BEGIN Excerpted records
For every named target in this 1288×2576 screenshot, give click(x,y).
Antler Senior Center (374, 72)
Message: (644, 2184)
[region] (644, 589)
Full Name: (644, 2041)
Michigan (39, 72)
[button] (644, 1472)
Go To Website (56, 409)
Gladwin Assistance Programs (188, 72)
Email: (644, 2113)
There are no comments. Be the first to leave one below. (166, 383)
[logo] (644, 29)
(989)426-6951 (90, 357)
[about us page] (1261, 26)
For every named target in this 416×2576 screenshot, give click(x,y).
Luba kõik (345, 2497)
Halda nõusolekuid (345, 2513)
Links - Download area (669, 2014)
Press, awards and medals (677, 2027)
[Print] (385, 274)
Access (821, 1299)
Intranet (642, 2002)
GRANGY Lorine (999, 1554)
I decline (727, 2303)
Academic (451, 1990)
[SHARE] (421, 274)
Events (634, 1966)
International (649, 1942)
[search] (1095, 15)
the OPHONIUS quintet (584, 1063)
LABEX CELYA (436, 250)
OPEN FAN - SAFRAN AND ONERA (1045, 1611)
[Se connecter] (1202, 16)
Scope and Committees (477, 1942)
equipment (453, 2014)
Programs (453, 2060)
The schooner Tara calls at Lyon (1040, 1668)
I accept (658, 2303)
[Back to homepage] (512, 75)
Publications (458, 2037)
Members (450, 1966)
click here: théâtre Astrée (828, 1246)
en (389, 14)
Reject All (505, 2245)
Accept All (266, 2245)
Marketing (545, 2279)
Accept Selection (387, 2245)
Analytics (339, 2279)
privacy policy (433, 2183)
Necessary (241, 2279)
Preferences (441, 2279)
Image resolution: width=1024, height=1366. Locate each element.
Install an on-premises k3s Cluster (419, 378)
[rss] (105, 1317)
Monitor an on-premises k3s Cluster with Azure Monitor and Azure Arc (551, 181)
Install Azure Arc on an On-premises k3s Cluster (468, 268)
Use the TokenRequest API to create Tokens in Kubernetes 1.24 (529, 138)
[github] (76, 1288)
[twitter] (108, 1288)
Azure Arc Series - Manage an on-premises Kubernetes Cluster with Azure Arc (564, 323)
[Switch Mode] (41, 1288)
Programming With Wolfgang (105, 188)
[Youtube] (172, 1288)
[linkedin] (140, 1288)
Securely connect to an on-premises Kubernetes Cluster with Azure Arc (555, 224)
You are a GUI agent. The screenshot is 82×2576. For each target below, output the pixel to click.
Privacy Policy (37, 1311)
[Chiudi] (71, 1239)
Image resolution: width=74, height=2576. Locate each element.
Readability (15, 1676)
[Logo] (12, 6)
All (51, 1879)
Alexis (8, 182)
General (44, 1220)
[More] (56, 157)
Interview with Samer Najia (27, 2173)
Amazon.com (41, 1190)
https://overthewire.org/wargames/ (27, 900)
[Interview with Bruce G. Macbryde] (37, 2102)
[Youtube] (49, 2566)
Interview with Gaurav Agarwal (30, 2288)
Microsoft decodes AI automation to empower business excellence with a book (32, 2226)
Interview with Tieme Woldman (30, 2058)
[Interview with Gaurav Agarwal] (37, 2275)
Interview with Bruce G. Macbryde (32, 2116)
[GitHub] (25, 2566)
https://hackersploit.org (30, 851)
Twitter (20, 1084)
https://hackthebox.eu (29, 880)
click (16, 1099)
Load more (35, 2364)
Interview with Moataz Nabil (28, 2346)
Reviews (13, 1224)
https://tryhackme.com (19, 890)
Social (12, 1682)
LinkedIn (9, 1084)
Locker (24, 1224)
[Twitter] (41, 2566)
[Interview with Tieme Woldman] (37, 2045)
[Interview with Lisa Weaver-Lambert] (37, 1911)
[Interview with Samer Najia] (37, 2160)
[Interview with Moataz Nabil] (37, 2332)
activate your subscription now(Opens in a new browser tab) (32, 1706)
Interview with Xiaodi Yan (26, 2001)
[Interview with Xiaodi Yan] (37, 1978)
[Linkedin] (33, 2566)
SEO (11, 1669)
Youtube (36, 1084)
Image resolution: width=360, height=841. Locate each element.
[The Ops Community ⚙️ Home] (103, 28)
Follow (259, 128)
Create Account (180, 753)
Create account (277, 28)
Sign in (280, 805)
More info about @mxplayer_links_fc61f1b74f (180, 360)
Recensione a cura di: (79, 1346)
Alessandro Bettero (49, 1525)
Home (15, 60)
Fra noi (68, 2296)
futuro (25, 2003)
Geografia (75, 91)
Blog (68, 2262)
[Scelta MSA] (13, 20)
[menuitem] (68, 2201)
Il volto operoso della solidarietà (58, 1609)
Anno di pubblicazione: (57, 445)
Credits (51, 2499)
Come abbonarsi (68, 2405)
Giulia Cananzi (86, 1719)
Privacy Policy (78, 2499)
END Excerpted records
* Instructions for the task
Each record, from first to last, should be returned verbatim.

* Response to this task
For every named target in this 1288×2576 screenshot, give click(x,y).
Antler Senior Center (374, 72)
Message: (644, 2184)
[region] (644, 589)
Full Name: (644, 2041)
Michigan (39, 72)
[button] (644, 1472)
Go To Website (56, 409)
Gladwin Assistance Programs (188, 72)
Email: (644, 2113)
There are no comments. Be the first to leave one below. (166, 383)
[logo] (644, 29)
(989)426-6951 (90, 357)
[about us page] (1261, 26)
For every named target in this 416×2576 screenshot, give click(x,y).
Luba kõik (345, 2497)
Halda nõusolekuid (345, 2513)
Links - Download area (669, 2014)
Press, awards and medals (677, 2027)
[Print] (385, 274)
Access (821, 1299)
Intranet (642, 2002)
GRANGY Lorine (999, 1554)
I decline (727, 2303)
Academic (451, 1990)
[SHARE] (421, 274)
Events (634, 1966)
International (649, 1942)
[search] (1095, 15)
the OPHONIUS quintet (584, 1063)
LABEX CELYA (436, 250)
OPEN FAN - SAFRAN AND ONERA (1045, 1611)
[Se connecter] (1202, 16)
Scope and Committees (477, 1942)
equipment (453, 2014)
Programs (453, 2060)
The schooner Tara calls at Lyon (1040, 1668)
I accept (658, 2303)
[Back to homepage] (512, 75)
Publications (458, 2037)
Members (450, 1966)
click here: théâtre Astrée (828, 1246)
en (389, 14)
Reject All (505, 2245)
Accept All (266, 2245)
Marketing (545, 2279)
Accept Selection (387, 2245)
Analytics (339, 2279)
privacy policy (433, 2183)
Necessary (241, 2279)
Preferences (441, 2279)
Image resolution: width=1024, height=1366. Locate each element.
Install an on-premises k3s Cluster (419, 378)
[rss] (105, 1317)
Monitor an on-premises k3s Cluster with Azure Monitor and Azure Arc (551, 181)
Install Azure Arc on an On-premises k3s Cluster (468, 268)
Use the TokenRequest API to create Tokens in Kubernetes 1.24 (529, 138)
[github] (76, 1288)
[twitter] (108, 1288)
Azure Arc Series - Manage an on-premises Kubernetes Cluster with Azure Arc (564, 323)
[Switch Mode] (41, 1288)
Programming With Wolfgang (105, 188)
[Youtube] (172, 1288)
[linkedin] (140, 1288)
Securely connect to an on-premises Kubernetes Cluster with Azure Arc (555, 224)
You are a GUI agent. The screenshot is 82×2576. For each target below, output the pixel to click.
Privacy Policy (37, 1311)
[Chiudi] (71, 1239)
Image resolution: width=74, height=2576. Locate each element.
Readability (15, 1676)
[Logo] (12, 6)
All (51, 1879)
Alexis (8, 182)
General (44, 1220)
[More] (56, 157)
Interview with Samer Najia (27, 2173)
Amazon.com (41, 1190)
https://overthewire.org/wargames/ (27, 900)
[Interview with Bruce G. Macbryde] (37, 2102)
[Youtube] (49, 2566)
Interview with Gaurav Agarwal (30, 2288)
Microsoft decodes AI automation to empower business excellence with a book (32, 2226)
Interview with Tieme Woldman (30, 2058)
[Interview with Gaurav Agarwal] (37, 2275)
Interview with Bruce G. Macbryde (32, 2116)
[GitHub] (25, 2566)
https://hackersploit.org (30, 851)
Twitter (20, 1084)
https://hackthebox.eu (29, 880)
click (16, 1099)
Load more (35, 2364)
Interview with Moataz Nabil (28, 2346)
Reviews (13, 1224)
https://tryhackme.com (19, 890)
Social (12, 1682)
LinkedIn (9, 1084)
Locker (24, 1224)
[Twitter] (41, 2566)
[Interview with Tieme Woldman] (37, 2045)
[Interview with Lisa Weaver-Lambert] (37, 1911)
[Interview with Samer Najia] (37, 2160)
[Interview with Moataz Nabil] (37, 2332)
activate your subscription now(Opens in a new browser tab) (32, 1706)
Interview with Xiaodi Yan (26, 2001)
[Interview with Xiaodi Yan] (37, 1978)
[Linkedin] (33, 2566)
SEO (11, 1669)
Youtube (36, 1084)
Image resolution: width=360, height=841. Locate each element.
[The Ops Community ⚙️ Home] (103, 28)
Follow (259, 128)
Create Account (180, 753)
Create account (277, 28)
Sign in (280, 805)
More info about @mxplayer_links_fc61f1b74f (180, 360)
Recensione a cura di: (79, 1346)
Alessandro Bettero (49, 1525)
Home (15, 60)
Fra noi (68, 2296)
futuro (25, 2003)
Geografia (75, 91)
Blog (68, 2262)
[Scelta MSA] (13, 20)
[menuitem] (68, 2201)
Il volto operoso della solidarietà (58, 1609)
Anno di pubblicazione: (57, 445)
Credits (51, 2499)
Come abbonarsi (68, 2405)
Giulia Cananzi (86, 1719)
Privacy Policy (78, 2499)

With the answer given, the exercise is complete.